## EXERCISE AIM
Each line from the one with "You are a computer-use" through the end of the records below should be transcribed exactly, and each picture should be skipped.

##############################

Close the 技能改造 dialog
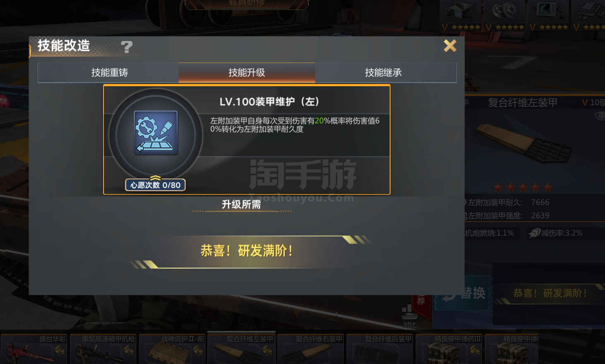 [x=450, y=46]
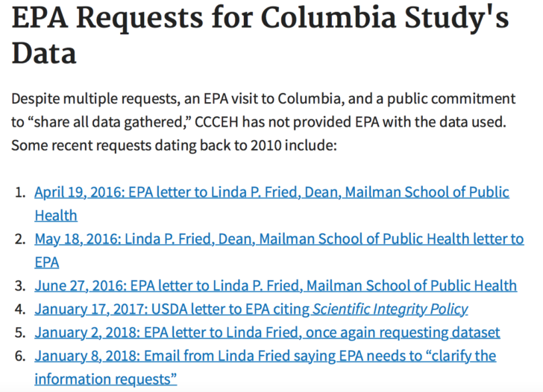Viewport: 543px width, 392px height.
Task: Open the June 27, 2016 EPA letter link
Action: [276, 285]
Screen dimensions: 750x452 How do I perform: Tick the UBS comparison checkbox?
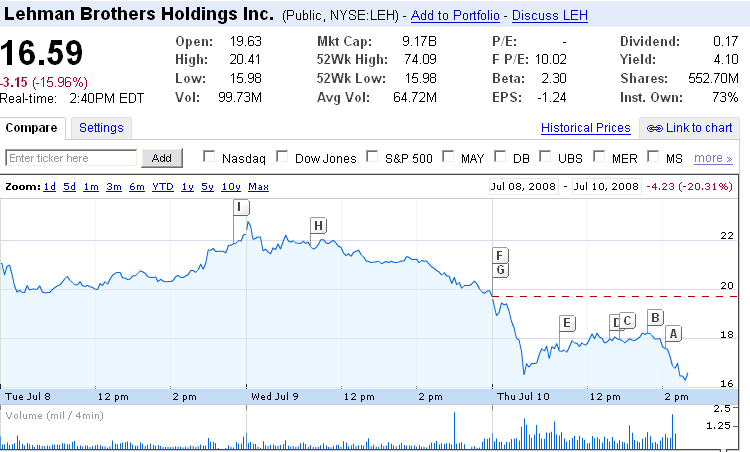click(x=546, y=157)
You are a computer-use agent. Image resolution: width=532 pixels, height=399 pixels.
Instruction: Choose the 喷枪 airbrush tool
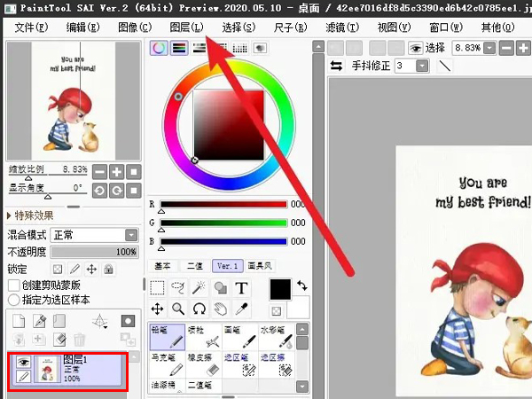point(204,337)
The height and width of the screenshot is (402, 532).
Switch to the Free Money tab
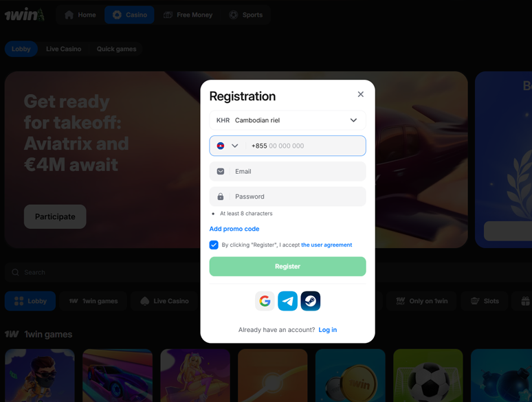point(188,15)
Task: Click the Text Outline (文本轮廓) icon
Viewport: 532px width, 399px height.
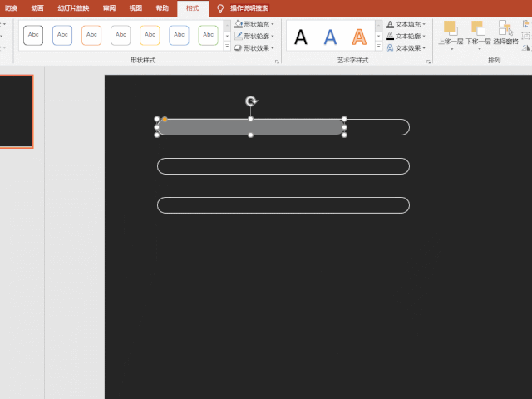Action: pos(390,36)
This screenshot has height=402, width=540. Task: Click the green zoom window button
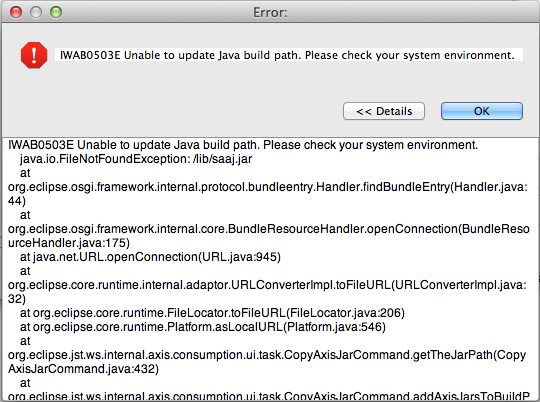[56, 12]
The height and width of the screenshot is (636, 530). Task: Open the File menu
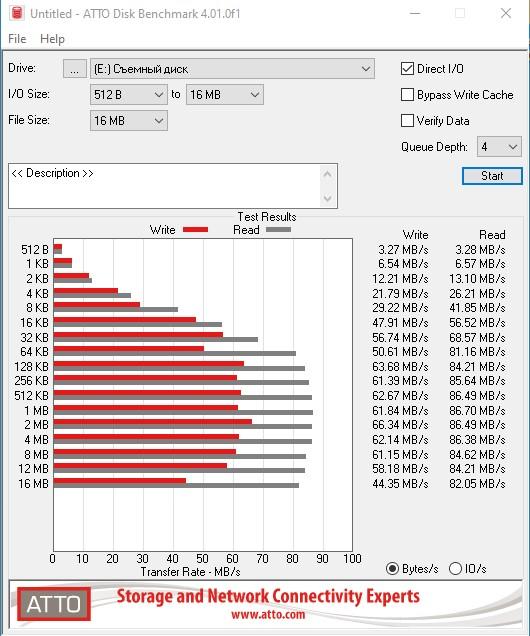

##############################

## TASK RESULT
You are a computer-use agent. Image resolution: width=532 pixels, height=399 pixels.
Instruction: Choose the 喷枪 airbrush tool
point(204,337)
The height and width of the screenshot is (402, 532).
Switch to the Free Money tab
point(188,15)
Task: Click the Text Outline (文本轮廓) icon
Viewport: 532px width, 399px height.
Action: pos(390,36)
This screenshot has height=402, width=540. Task: Click the green zoom window button
[56, 12]
The height and width of the screenshot is (636, 530). Task: Open the File menu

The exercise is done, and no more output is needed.